***** Source passage *****

Anyway, this morning, while doing a re-review of 2006, I found the following passage by Roger Kimball, in reference to Roger Scruton:

Scruton comes bearing news about permanent things, one part of which is the evanescence of human aspiration. Hence the governing word "loss." There is a sense in which conservatism is anti-Romantic, since it is constitutionally suspicious of the schemes of perfection Romanticism typically espouses.

But there is another sense in which conservatism is deeply Romantic: the sense in which it recognizes and embraces the ineradicable frailty, the ultimate futility, of things human. "And so," Scruton writes, "I acquired consciousness of death and dying, without which the world cannot be loved for what it is. That, in essence is what it means to be a conservative.”

***** Excerpted records *****

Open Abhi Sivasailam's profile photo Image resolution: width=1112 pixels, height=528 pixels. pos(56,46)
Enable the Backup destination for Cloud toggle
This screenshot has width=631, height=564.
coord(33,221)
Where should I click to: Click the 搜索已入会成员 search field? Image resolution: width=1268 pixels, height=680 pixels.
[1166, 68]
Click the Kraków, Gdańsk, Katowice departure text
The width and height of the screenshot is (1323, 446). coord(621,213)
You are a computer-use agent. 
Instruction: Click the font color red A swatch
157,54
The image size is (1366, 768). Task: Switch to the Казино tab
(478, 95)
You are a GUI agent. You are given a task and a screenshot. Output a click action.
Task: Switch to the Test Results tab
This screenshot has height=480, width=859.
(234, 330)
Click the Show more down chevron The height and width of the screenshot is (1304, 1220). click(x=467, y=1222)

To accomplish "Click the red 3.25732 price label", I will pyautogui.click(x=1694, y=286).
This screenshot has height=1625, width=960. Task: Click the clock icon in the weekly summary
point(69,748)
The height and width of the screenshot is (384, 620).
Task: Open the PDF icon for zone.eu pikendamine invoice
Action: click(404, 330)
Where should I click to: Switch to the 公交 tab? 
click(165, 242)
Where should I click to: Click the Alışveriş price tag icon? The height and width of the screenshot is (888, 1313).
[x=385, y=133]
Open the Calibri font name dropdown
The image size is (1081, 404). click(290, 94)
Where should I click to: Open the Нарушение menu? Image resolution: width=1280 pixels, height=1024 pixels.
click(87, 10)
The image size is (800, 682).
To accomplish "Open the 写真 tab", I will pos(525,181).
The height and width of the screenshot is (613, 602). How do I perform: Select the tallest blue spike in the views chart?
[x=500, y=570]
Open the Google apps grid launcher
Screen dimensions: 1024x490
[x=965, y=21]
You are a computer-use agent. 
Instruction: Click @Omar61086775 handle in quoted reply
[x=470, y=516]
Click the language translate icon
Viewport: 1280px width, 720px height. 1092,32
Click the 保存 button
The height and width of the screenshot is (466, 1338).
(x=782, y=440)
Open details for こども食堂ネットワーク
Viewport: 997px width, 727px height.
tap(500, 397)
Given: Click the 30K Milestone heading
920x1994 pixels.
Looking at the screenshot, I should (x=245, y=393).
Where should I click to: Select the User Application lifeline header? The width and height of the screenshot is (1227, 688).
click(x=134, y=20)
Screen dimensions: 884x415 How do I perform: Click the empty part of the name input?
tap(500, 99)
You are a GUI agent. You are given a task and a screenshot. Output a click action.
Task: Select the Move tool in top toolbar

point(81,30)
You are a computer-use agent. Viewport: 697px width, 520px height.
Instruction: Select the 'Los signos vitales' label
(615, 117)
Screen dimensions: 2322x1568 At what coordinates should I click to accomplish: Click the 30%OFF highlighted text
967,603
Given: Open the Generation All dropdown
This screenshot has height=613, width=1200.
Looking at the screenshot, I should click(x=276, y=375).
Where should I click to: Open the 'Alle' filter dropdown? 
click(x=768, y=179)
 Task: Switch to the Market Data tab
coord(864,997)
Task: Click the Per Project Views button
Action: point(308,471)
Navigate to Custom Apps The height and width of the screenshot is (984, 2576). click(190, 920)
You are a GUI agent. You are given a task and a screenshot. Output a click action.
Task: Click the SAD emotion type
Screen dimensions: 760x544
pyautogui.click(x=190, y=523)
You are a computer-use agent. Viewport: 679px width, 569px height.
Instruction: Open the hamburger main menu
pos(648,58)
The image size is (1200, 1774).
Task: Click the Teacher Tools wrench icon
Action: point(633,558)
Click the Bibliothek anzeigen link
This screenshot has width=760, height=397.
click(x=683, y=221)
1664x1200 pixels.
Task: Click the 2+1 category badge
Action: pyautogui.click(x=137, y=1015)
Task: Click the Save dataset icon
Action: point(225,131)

*****

◆ **Objective A**
Rewrite the entries starting at the line with "Given: Open the Generation All dropdown" and ending at the last entry, putting "menu" in place of "dropdown" and leaving everything else as it is.
◆ **Objective B**
Extend the passage about conservatism and loss beyond its last sentence.
The passage on conservatism and the entries have nothing to do with each other.

◆ **Task response A**
Given: Open the Generation All menu
This screenshot has height=613, width=1200.
Looking at the screenshot, I should click(x=276, y=375).
Where should I click to: Open the 'Alle' filter menu? 
click(x=768, y=179)
 Task: Switch to the Market Data tab
coord(864,997)
Task: Click the Per Project Views button
Action: point(308,471)
Navigate to Custom Apps The height and width of the screenshot is (984, 2576). click(190, 920)
You are a GUI agent. You are given a task and a screenshot. Output a click action.
Task: Click the SAD emotion type
Screen dimensions: 760x544
pyautogui.click(x=190, y=523)
You are a computer-use agent. Viewport: 679px width, 569px height.
Instruction: Open the hamburger main menu
pos(648,58)
The image size is (1200, 1774).
Task: Click the Teacher Tools wrench icon
Action: point(633,558)
Click the Bibliothek anzeigen link
This screenshot has width=760, height=397.
click(x=683, y=221)
1664x1200 pixels.
Task: Click the 2+1 category badge
Action: pyautogui.click(x=137, y=1015)
Task: Click the Save dataset icon
Action: point(225,131)

◆ **Task response B**
Scruton writes that, “without the consciousness of loss, there is nothing a conservative would find worth conserving. It is only by facing up to loss... that we can build on the dream of ultimate recuperation.” As such, “one of the most harrowing depredations of the modern world is to rob us of the religious sense, which is to say the sense of loss.” Too often, Scruton notes, “there is neither love nor happiness -- only fun. For us, one might be tempted to suggest, the loss of religion is the loss of loss.”

So, recollection of Death is one way to stay in dialectic with the Nothing referenced above.